= Problems and tasks =
**A.** Set down the passage of the dwarf puffer thread starting with "So I'm looking" and going on through "plants be enough?", word for word.
**B.** Resume the dwarf puffer setup thread from the point where it stops.

# Dwarf puffer setup



## kellyyoungmoney (Jun 20, 2012)

So I'm looking to set up a 5.5 gal dwarf puffer tank in a month or so. My plan is to do some beginner live plants in sand with a piece of driftwood. I plan on having some frozen foods and growing some adult brine shrimp in case the little critter decides to be a pain. I plan on just having one but if I could have 2 that would be cooler. I'm planning on a pretty heavily planted setup and I'm also fine with frequent water changes. I really only have 2 main questions when it comes to these guys though: if I can get them to eat a flake/pellet food, which would be best? I'd like to feed mostly frozen/live foods but I'd like to have a flake or pellet on hand just in case I have to get someone to feed them for me. And my second question is, do they need like a house or a hidey cave or will just a bunch of plants be enough?


----------



## Aqua Aurora (Oct 4, 2013)

Dwarf puffers will never go on processed foods, you're lucky if you get them on frozen dead stuff (frozen black or blood worms, or brine shrimp), many are finicky and only eat live. Get your hands on some 'pest' snails (pond, bladder, ramshorn, even mts-go to your local petsotre, you can ask an employee to pluck out some from the plant tank (always some there) should be free) let them grow in the puffer's tank or in a separate tank to periodically feed to the puffer (they love snails!). You MUST pre-cycle the tank before getting a dwarf puffer, unlike a betta it won't tolerate fish-in cycling. Stick for just 1 puffer in that tank size, they can be real mean s.o.[censor]s, there is a 3g per a dwarf puffer recommend minimum, but I'd make it more, get a 10g and very very densely plant if if you want 2-3. Have a lid, and accept that one may be a total [censor] and kill the other(s) (happened to my husband-12g long 36" tank 3 dwarf puffers.. one killed the other see with ton of live foods in tank and ton-o plants), may be soon or when they mature.. or maybe never and get along together.
From my experience they did not use caves/hides but enjoy desnly planted tanks to explore/hide in.


----------



## kellyyoungmoney (Jun 20, 2012)

Yeah I have access to some pond snails where I work so that shouldn't be an issue. And I was planning on having the tank cycled and all that jazz before I put anyone in there, I'm just going to start setting up in a month after I move. Thanks!

= Data extract =
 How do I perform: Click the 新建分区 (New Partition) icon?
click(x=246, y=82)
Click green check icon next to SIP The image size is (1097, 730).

--

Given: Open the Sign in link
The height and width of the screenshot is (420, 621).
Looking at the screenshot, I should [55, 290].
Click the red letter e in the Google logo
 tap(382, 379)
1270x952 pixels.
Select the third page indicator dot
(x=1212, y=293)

...

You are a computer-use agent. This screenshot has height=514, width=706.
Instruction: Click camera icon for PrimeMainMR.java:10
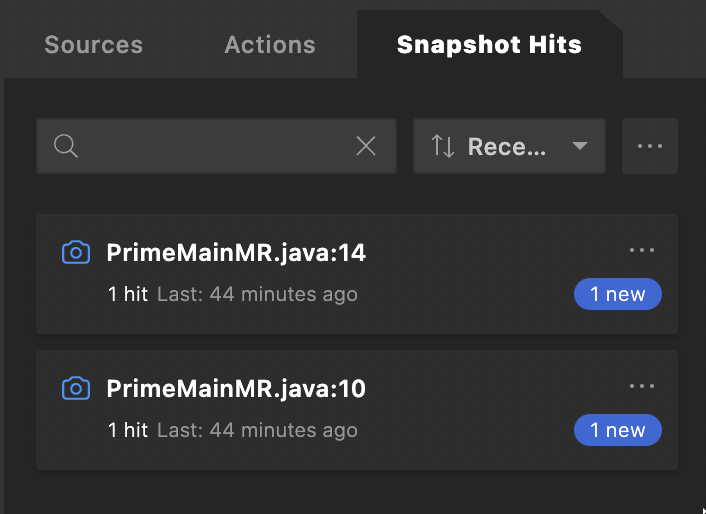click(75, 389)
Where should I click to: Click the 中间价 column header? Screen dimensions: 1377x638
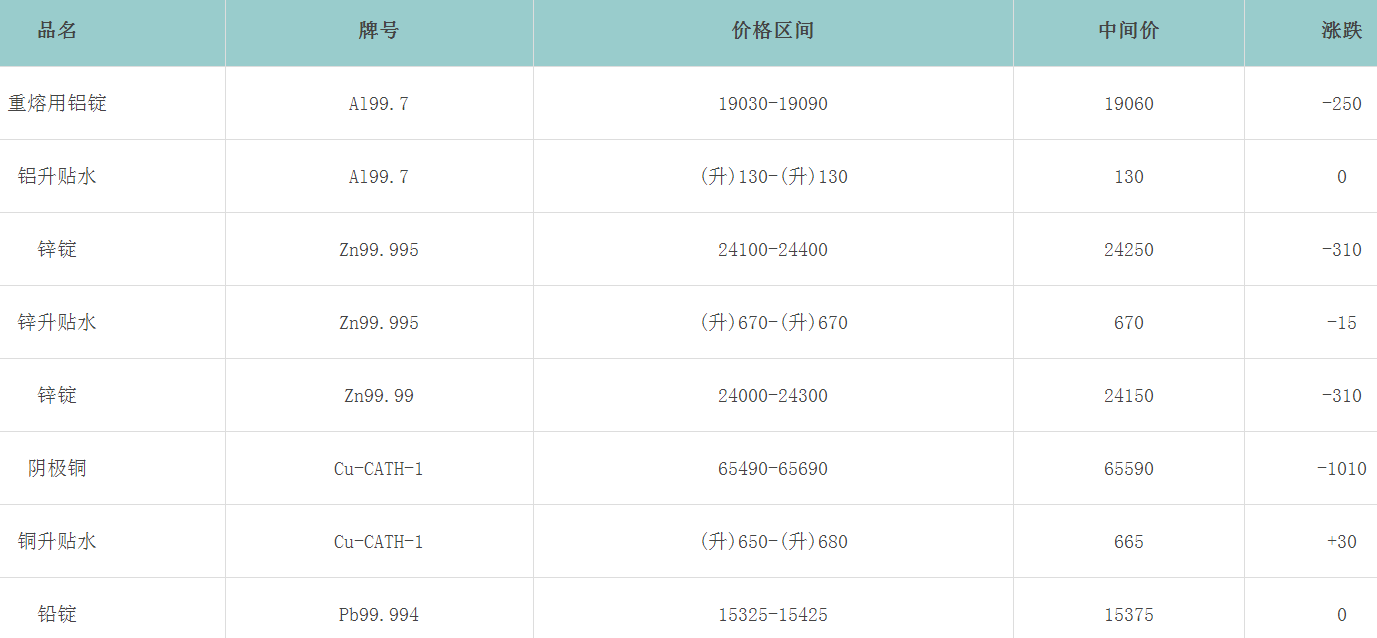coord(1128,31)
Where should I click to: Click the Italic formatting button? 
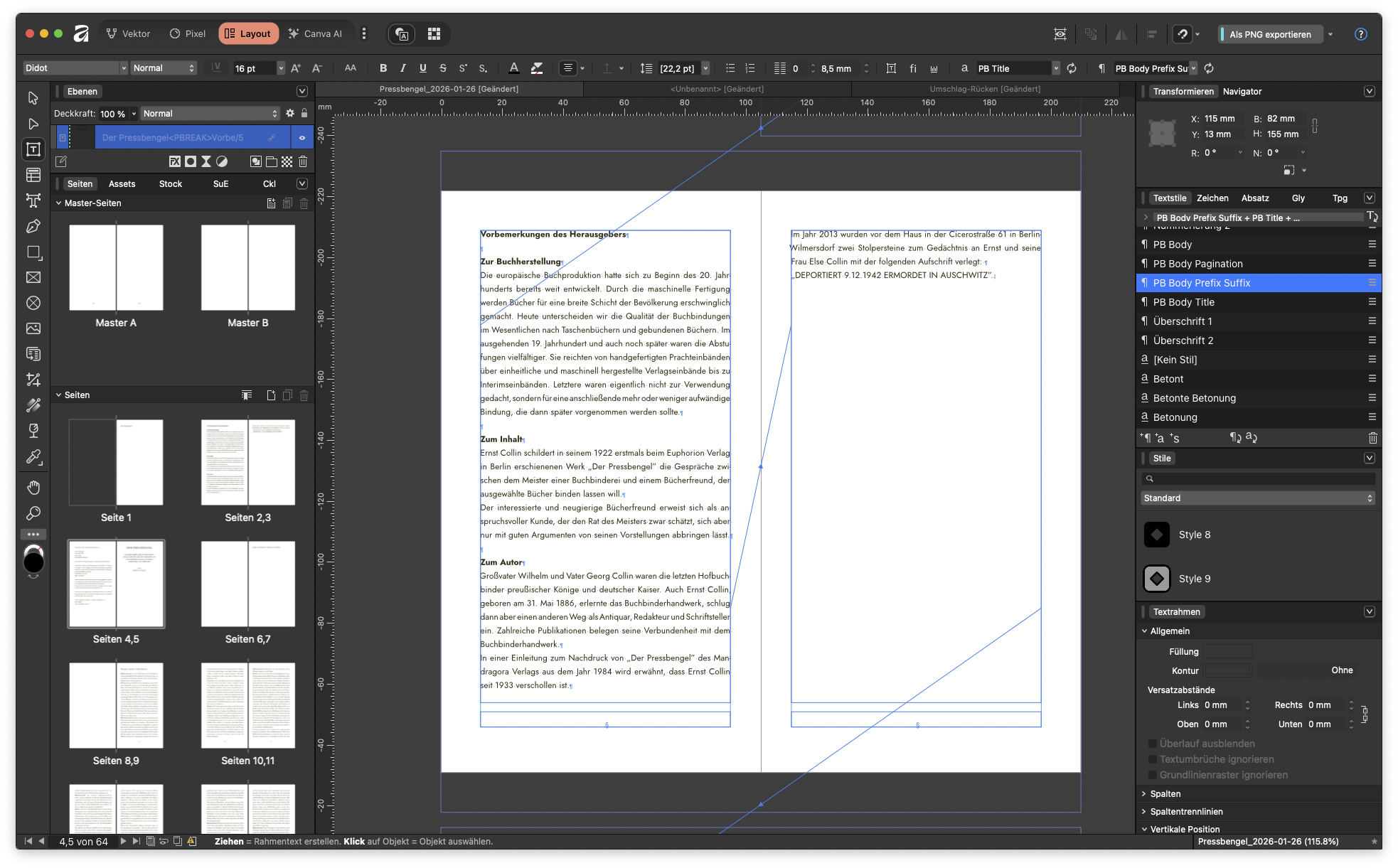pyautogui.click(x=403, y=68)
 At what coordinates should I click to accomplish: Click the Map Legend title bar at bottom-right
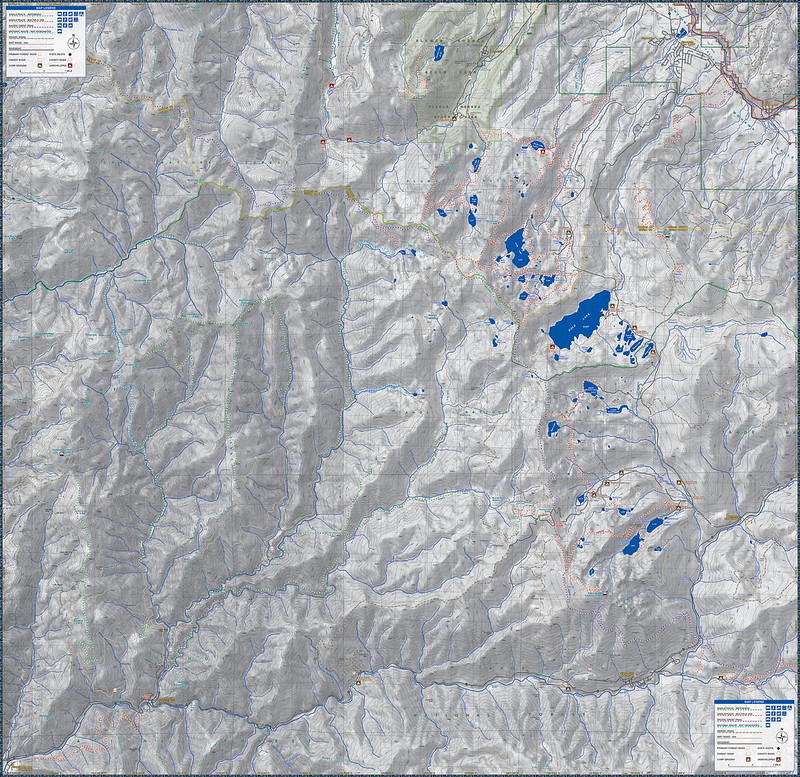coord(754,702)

= Task results =
**A.**
So I'm looking to set up a 5.5 gal dwarf puffer tank in a month or so. My plan is to do some beginner live plants in sand with a piece of driftwood. I plan on having some frozen foods and growing some adult brine shrimp in case the little critter decides to be a pain. I plan on just having one but if I could have 2 that would be cooler. I'm planning on a pretty heavily planted setup and I'm also fine with frequent water changes. I really only have 2 main questions when it comes to these guys though: if I can get them to eat a flake/pellet food, which would be best? I'd like to feed mostly frozen/live foods but I'd like to have a flake or pellet on hand just in case I have to get someone to feed them for me. And my second question is, do they need like a house or a hidey cave or will just a bunch of plants be enough?

**B.**
----------



## kellyyoungmoney (Jun 20, 2012)

Okay so semi-related question, I'm growing out a few of the plants I want to put in this tank in a small fish bowl, which is now starting to grow algae pretty much everywhere (on the sides of the bowl and on the leaves of my plants) and I just don't like the algae growing on my plants. I got some pond snails from work and I was wondering if they would be effective for getting rid of that algae. Everything I've read said that pond snails aren't great at algae control, but they're small enough to get on the leaves and it's a small bowl so they have find the algae eventually right?


----------



## Kisiel (Jul 30, 2014)

A 5.5g would be just fine for one puffer, although you could have two provided they're both females - males can be quite mean and aggressive, and personally I would only keep one per tank unless it's very big. As Aqua Aurora said, you won't get these guys on dry food - most fish will at least put the stuff in their mouth and spit it out if they don't like it. Not DPs, they're too smart haha. Also, vary their foods ie don't feed them only frozen bloodworm as it's very poor nutrition and you're risking the DP becoming malnourished. Mine enjoy live brine shrimp and daphnia greatly. Puffers don't seem to use caves as much as other fish but they're curious enough to explore every little nook and cranny of their tanks: personally I use spiderwood and lots of plants to keep them happy.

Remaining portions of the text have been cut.